***** Page text *****

The Rise of AI and Disinformation in Somalia
Late last week, a plane carrying senior Ethiopian officials was turned away from Somaliland after Somalia's air officials refused authorisation for it to enter. Speculation on X, formerly Twitter, was rife as those on either side of the current Somalia-Ethiopia rift accused the other of escalating tensions and disinformation. Several hours passed as the furore intensified as #NotAnInch, a reference to the perceived encroachment of Ethiopia upon Somalia's territory, trended across several platforms. But as so often happens, the headlines belied a more complicated truth. While a plane was turned away, another aircraft carrying Ethiopian officials did reach Hargeisa.
The speed at which the story was seized upon is indicative of a couple of important issues. First is the intense nationalist sentiments being bandied about online by political commentators. The rhetoric has steadily increased since the New Year's Memorandum of Understanding between Somaliland and Ethiopia and shows little sign of easing. Second, and perhaps more concerning, is the ease with which misinformation spreads like wildfire on social media. By the time the BBC and others could verify the news, the news cycle had moved on, yet the outrage remained.
The great democratising nature of the internet, and particularly platforms like X, plays a particularly important role in countries like Somalia, where freedom of speech is routinely repressed and its media landscape is haphazardly controlled. Without rigorous investigative journalism and press standards, the burden has fallen on ordinary Somalis to navigate the echo chambers in both formal and social media.
Of course, the internet also has its well-documented drawbacks in the age of 'fake news' and the populism of demagogues like Donald Trump and former Somali President Mohamed Abdullahi Farmaajo. And when details of Al-Shabaab attacks, displacement numbers, and palace intrigue can take days or even weeks to verify, the potential for disinformation and misinformation is enormous.

*****

## Prompt
Continue the article on AI and disinformation in Somalia from the point where it stops. The records that come next are not required for this.

***** Listing *****

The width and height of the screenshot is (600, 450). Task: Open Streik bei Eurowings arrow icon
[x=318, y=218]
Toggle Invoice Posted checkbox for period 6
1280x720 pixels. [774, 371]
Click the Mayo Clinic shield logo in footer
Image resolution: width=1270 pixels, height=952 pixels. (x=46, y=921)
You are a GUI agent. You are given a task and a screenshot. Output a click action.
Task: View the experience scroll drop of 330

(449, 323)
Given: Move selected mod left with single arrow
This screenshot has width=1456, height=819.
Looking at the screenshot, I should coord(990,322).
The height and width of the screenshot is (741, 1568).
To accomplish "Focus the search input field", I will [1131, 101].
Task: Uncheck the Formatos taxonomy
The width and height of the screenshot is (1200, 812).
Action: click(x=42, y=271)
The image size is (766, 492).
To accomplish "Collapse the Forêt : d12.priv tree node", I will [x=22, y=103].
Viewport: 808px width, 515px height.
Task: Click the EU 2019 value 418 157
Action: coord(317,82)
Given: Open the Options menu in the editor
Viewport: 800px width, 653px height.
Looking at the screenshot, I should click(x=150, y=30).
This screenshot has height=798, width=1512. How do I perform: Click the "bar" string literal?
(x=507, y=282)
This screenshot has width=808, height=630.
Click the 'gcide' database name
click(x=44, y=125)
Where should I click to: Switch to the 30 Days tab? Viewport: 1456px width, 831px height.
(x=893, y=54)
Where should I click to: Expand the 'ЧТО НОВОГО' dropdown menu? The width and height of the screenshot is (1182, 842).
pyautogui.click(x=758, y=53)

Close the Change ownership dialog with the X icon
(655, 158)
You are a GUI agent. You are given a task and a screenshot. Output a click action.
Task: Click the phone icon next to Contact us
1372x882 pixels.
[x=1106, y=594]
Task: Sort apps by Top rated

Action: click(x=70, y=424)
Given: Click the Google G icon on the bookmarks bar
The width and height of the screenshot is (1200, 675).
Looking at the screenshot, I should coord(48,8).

*****

## Solved exercise
The rise of ever-advancing Artificial Intelligence (AI) programs may further threaten Somalia's fragile information landscape. Without rigorous controls on this technology, and governments are famously slow at regulation, election interference tactics are set to become more sophisticated, and more effective. Ironically, the current '4.5' clan system may insulate Somalia's public from the worst of the AI excesses for the moment. But as plans for one-person, one-vote elections inch forward, AI capabilities race ahead.
Globally, unscrupulous politicians, commentators and information ministries are more than happy to whip up the online mob when it suits their narrative and agenda. Some efforts are surprisingly lazy. A widely circulated 'photo' of rocket attacks in Asmara in November 2020 was actually of a factory explosion in China in 2015. But in just a couple of years, AI has come on leaps and bounds, and shockingly lifelike depictions are now commonplace. It would only take a minute for an individual with the proper program to create an image of a high-ranking government official waving a Somaliland flag.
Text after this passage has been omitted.